É que, falando da justiça das medidas que têm afectado as pensões de reforma, a aplicação das novas regras nos termos impostos pelo governo equivale à aplicação de um imposto retroactivo. As pessoas que vão ver diminuída a sua pensão de sobrevivência ou a sua reforma estão especialmente vulneráveis, quer por estarem muitas delas em idade avançada, quer porque perderam o seu cônjuge, quer porque a sua saúde se vai (dispendiosamente) degradando. Planearam a sua vida contando com esse rendimento e contando que não seria diminuído. Se as tivessem prevenido a tempo do que lhes preparavam, teriam feito mais poupanças, teriam até subscrito seguros de capitalização, ou teriam pelo menos essa opção. São ainda por cima pessoas que não conseguirão reentrar no mercado de trabalho para compensar o rendimento de que agora se vêem privadas e que precisam dele para os encargos do final da sua vida: quantos idosos não entregam a maior parte do seu rendimento, ou todo ele, a um lar?
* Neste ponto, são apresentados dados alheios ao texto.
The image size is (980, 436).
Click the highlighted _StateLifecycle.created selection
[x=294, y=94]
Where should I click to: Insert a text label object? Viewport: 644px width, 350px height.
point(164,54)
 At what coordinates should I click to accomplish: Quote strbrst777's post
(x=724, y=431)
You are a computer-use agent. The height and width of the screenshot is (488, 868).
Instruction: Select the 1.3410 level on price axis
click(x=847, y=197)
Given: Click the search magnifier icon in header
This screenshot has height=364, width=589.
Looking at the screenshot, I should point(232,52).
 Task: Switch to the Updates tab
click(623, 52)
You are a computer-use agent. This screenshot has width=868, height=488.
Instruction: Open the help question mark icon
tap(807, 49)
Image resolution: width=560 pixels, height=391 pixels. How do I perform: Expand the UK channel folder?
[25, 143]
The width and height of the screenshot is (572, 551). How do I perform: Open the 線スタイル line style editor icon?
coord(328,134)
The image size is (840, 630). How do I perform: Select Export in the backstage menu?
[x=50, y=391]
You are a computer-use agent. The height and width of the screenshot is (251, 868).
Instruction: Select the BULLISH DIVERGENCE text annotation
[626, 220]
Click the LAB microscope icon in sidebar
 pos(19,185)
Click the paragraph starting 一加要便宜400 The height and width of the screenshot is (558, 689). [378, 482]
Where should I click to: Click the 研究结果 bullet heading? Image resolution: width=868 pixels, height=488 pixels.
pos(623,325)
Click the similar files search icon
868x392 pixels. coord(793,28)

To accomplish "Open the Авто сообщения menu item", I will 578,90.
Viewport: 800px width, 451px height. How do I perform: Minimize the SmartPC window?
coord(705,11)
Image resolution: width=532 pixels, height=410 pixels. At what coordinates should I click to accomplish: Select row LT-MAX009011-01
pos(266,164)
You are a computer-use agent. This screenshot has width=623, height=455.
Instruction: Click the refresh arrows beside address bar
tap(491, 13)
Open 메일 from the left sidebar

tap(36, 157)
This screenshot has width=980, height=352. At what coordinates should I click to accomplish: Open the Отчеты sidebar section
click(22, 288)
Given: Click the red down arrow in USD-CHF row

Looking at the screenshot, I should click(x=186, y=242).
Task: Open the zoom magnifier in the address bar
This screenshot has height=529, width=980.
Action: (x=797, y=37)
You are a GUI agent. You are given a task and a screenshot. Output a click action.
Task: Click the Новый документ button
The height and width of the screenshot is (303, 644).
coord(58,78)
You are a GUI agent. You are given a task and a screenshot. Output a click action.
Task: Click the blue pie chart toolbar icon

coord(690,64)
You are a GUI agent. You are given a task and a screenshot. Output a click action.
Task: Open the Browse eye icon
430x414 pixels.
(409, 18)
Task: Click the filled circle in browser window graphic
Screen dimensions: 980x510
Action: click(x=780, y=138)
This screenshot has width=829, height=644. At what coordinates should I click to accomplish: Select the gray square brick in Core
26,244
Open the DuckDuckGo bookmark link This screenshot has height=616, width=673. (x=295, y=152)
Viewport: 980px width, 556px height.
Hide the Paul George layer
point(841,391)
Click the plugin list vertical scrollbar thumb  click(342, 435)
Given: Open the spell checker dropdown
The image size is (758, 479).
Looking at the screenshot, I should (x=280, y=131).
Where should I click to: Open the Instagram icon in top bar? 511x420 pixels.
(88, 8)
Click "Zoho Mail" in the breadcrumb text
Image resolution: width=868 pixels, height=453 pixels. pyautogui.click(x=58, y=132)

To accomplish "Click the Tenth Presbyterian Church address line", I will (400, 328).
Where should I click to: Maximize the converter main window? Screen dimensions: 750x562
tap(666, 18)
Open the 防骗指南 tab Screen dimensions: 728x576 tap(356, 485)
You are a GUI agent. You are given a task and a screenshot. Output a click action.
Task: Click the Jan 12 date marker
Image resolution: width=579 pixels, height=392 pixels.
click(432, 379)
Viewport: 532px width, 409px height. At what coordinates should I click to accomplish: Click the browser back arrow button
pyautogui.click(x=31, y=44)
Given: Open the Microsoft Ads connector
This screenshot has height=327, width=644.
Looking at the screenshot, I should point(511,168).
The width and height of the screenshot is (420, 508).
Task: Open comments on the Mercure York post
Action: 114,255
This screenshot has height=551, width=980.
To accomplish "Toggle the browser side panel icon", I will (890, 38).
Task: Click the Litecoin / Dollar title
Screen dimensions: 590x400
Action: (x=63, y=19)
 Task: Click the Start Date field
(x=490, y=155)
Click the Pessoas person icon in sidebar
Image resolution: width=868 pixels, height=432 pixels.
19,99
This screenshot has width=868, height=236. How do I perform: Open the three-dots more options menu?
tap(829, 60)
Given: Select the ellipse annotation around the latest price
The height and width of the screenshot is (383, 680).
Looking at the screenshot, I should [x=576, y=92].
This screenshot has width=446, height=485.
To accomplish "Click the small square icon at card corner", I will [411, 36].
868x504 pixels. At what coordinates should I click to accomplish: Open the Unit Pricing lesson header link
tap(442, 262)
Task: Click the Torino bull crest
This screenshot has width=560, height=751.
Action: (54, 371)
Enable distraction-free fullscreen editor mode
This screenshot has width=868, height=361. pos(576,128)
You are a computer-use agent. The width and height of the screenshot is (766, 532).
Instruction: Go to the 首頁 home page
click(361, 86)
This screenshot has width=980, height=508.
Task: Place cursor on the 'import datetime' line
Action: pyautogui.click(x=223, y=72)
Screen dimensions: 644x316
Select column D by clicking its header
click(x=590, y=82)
Por isso, mesmo aceitando que as regras terão de ser mudadas, mais tarde ou mais cedo, por exemplo partindo para um sistema puro e duro de capitalização, ou para um sistema misto, teremos de o fazer gradualmente e respeitando as expectativas que foram criadas a quem já se reformou e não pode voltar atrás. A decisão agora tomada, associada às outras já tomadas nos últimos anos, merece repugnância pela sua insensibilidade, estupidez e cobardia. Infelizmente, a coisa não vai ficar por aqui.